Shamoon malware infects computers, steals data, then wipes them

Security companies have detected a piece of malware that steals files from infected machines, then renders the computers useless by overwriting their master boot record.
Written by Jack Clark, Contributor

Security researchers are investigating a piece of destructive malware that has the ability to overwrite the master boot record of a computer, and which they suspect is being used in targeted attacks against specific companies.

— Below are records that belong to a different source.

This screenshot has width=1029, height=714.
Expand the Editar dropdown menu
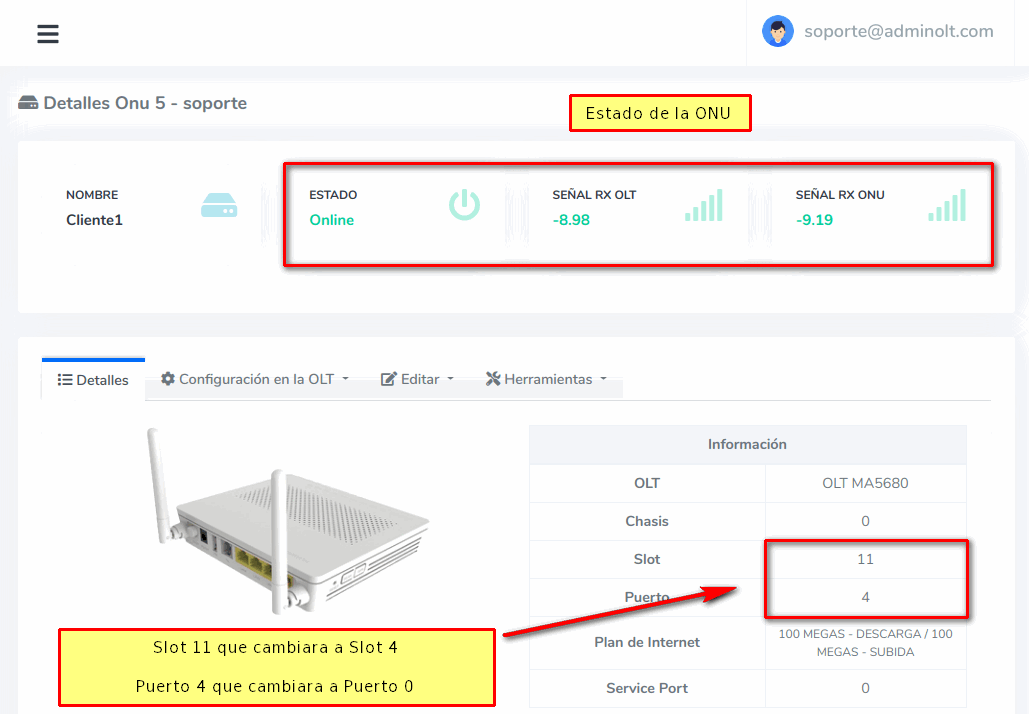417,379
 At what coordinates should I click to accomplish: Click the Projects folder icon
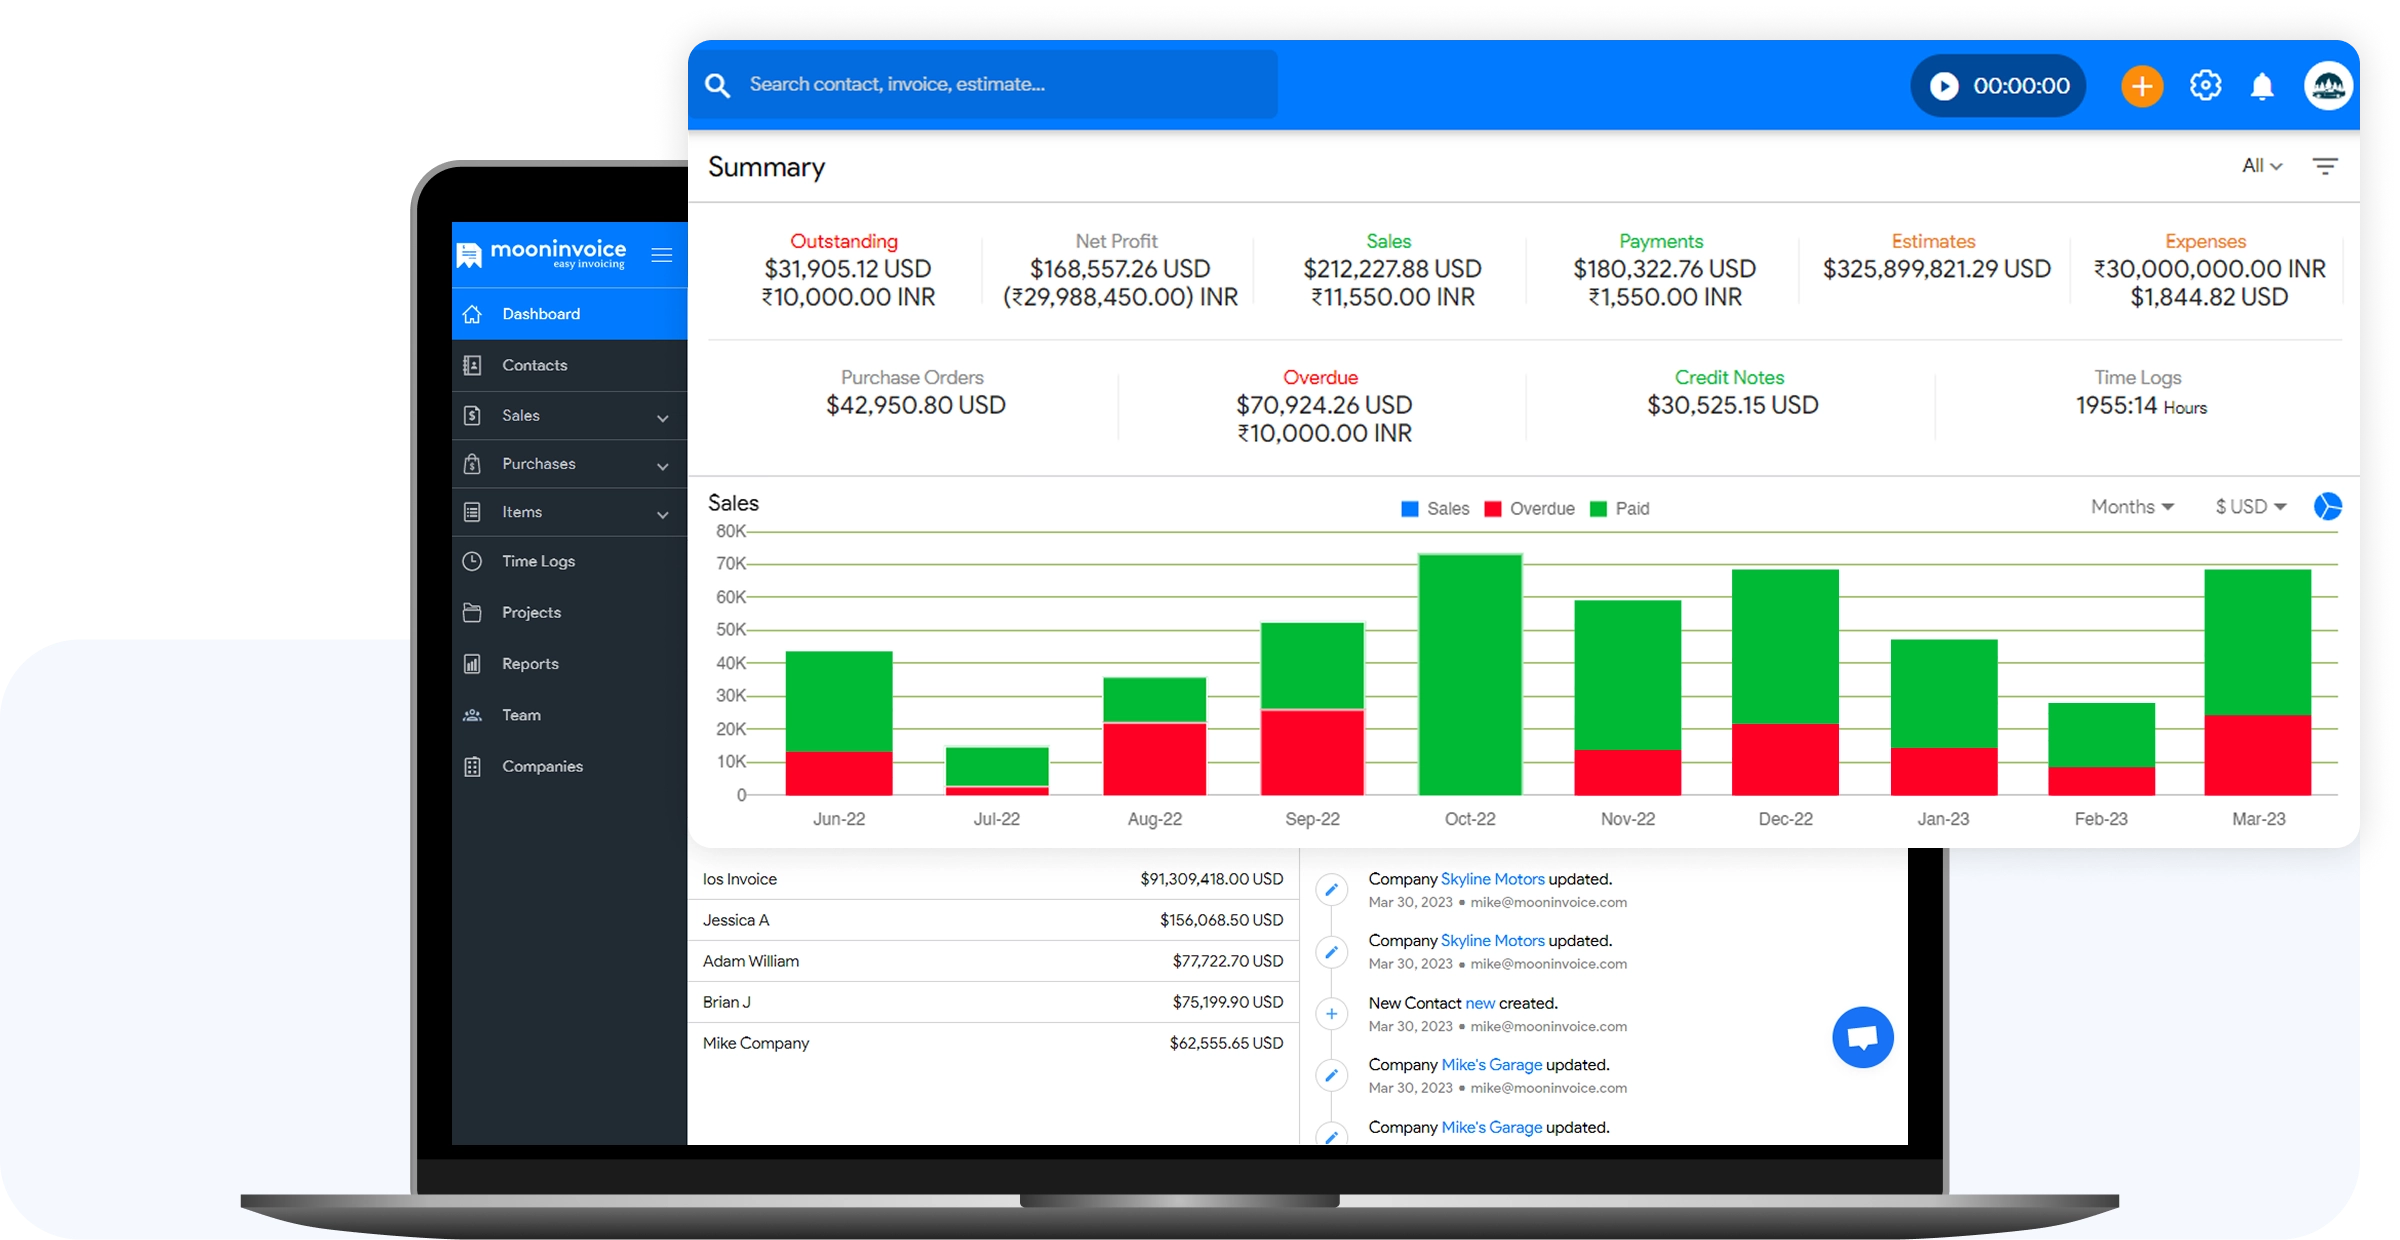click(x=472, y=612)
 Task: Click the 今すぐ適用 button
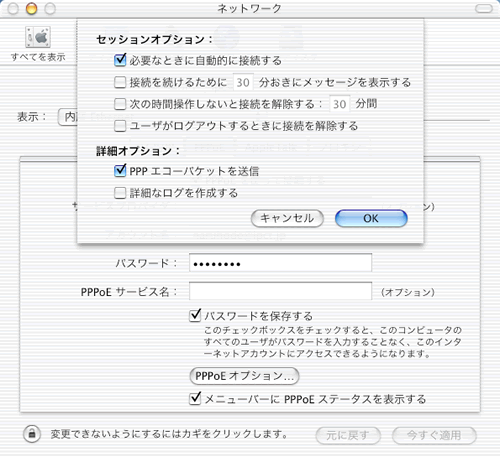point(434,435)
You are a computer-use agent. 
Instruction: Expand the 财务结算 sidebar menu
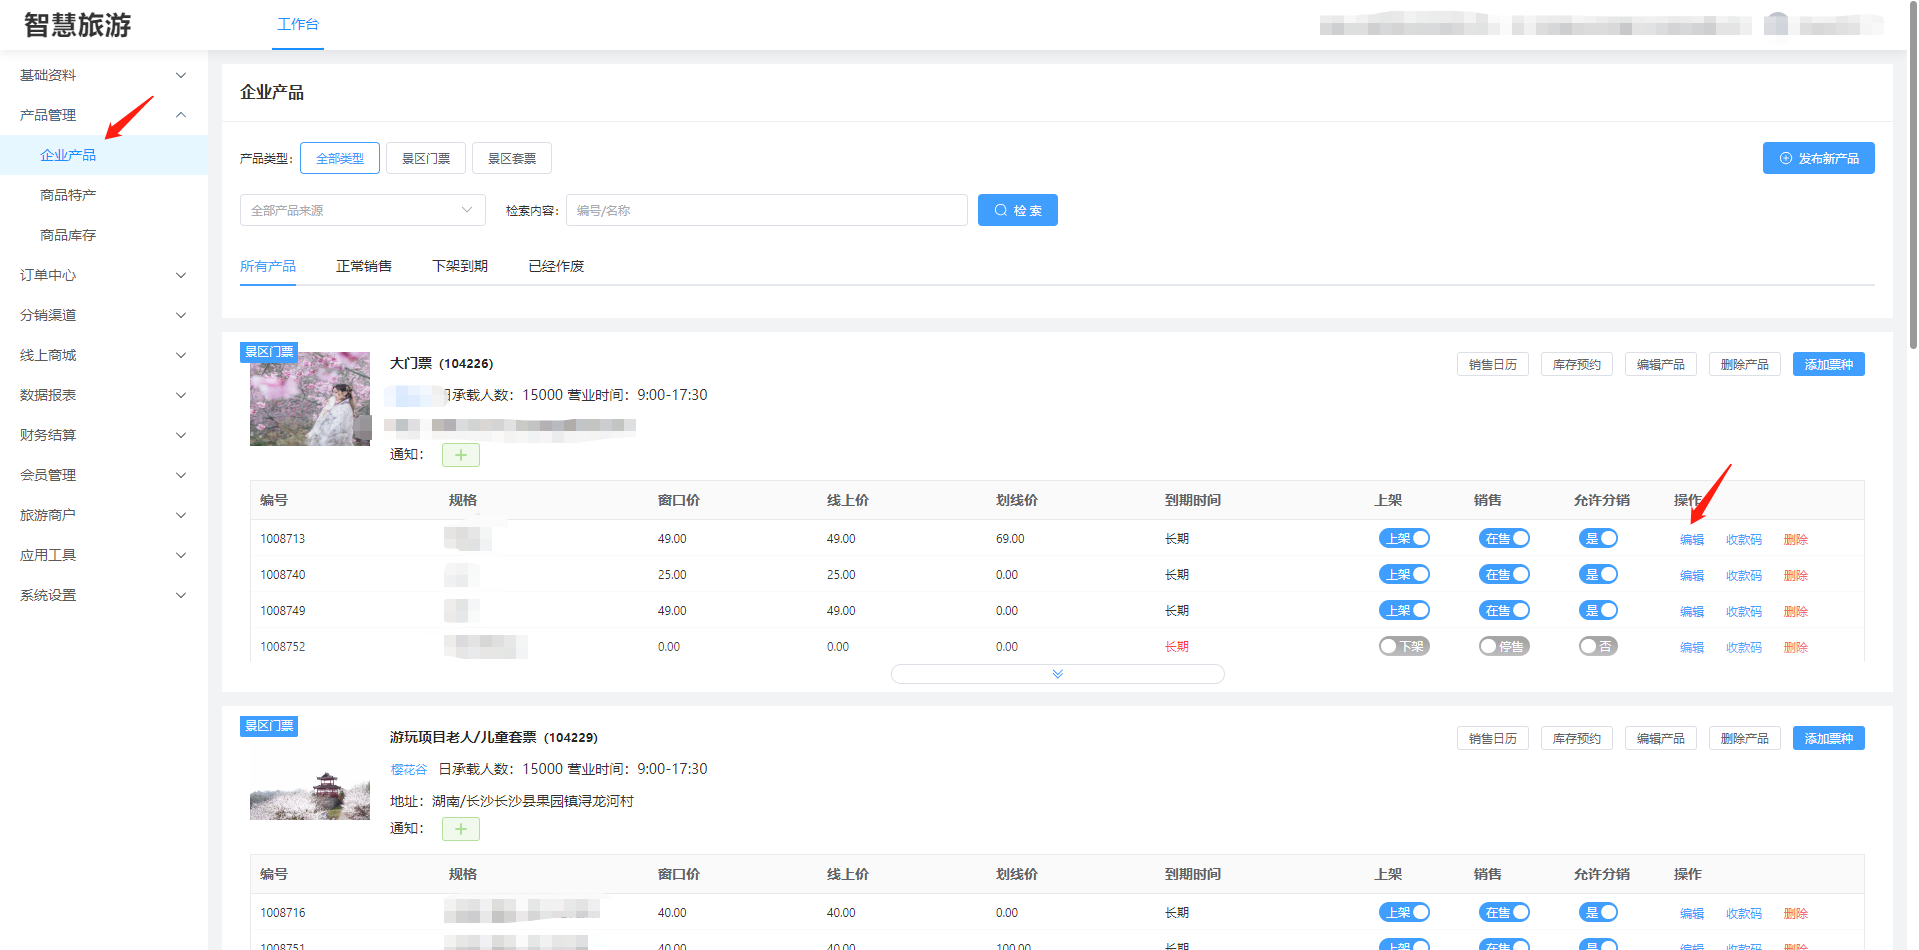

Reports of the 'Shamoon' malware began emerging from security companies on Thursday. Like other malware, it steals information, taking data from the 'Users', 'Documents and Settings', and 'System32/Drivers' and 'System32/Config' folders on Windows computers. One unusual characteristic, however, is that it can overwrite the master boot record (MBR) on infected machines, effectively rendering them useless.

Shamoon malware
The Shamoon malware has the ability to overwrite the master boot record of a computer. Image credit: Securelist

Shamoon, which is also known as Disttrack, is being used in targeted attacks against at least one organisation in the energy sector, according to Symantec.

"Threats with such destructive payloads are unusual and are not typical of targeted attacks," Symantec wrote on its security response blog on Friday. "Security response is continuing to analyse this threat and will post more information as it becomes available."

The malware consists of a 900KB folder that contains a number of "encrypted resources", according to Kaspersky Labs. One of these has a signed disk driver from EldoS, a corporate security component provider, which is used for raw disk access by the malware's components.

It affects Windows 95, Windows 98, Windows XP, Windows 200, Windows Vista, Windows NT, Windows ME, Windows 7, Windows Server 2003 and Windows Server 2008. Symantec said it has updated its antivirus to protect against the malware.

In an analysis, malware detection company Seculert concluded that Shamoon uses a two-stage attack. First it infects a computer connected to the internet and turns this into a proxy to communicate back with the malware's command-and-control server. After that, it branches out to other computers on the corporate network, steals information, then executes its payload and wipes the machines. Finally, it communicates this to the external command-and-control server.

"It is still unclear who is behind this attack," Seculert wrote in a blog post. "We will update this blog with more information when it becomes available."

As a side note, though samples of the malware collected by Kaspersky contain a module with a string ending in 'Wiper', the company does not suspect the virus is related to the sophisticated Flame malware, as the name might suggest. Instead, Kaspersky says it believes the malware is the work of copycats.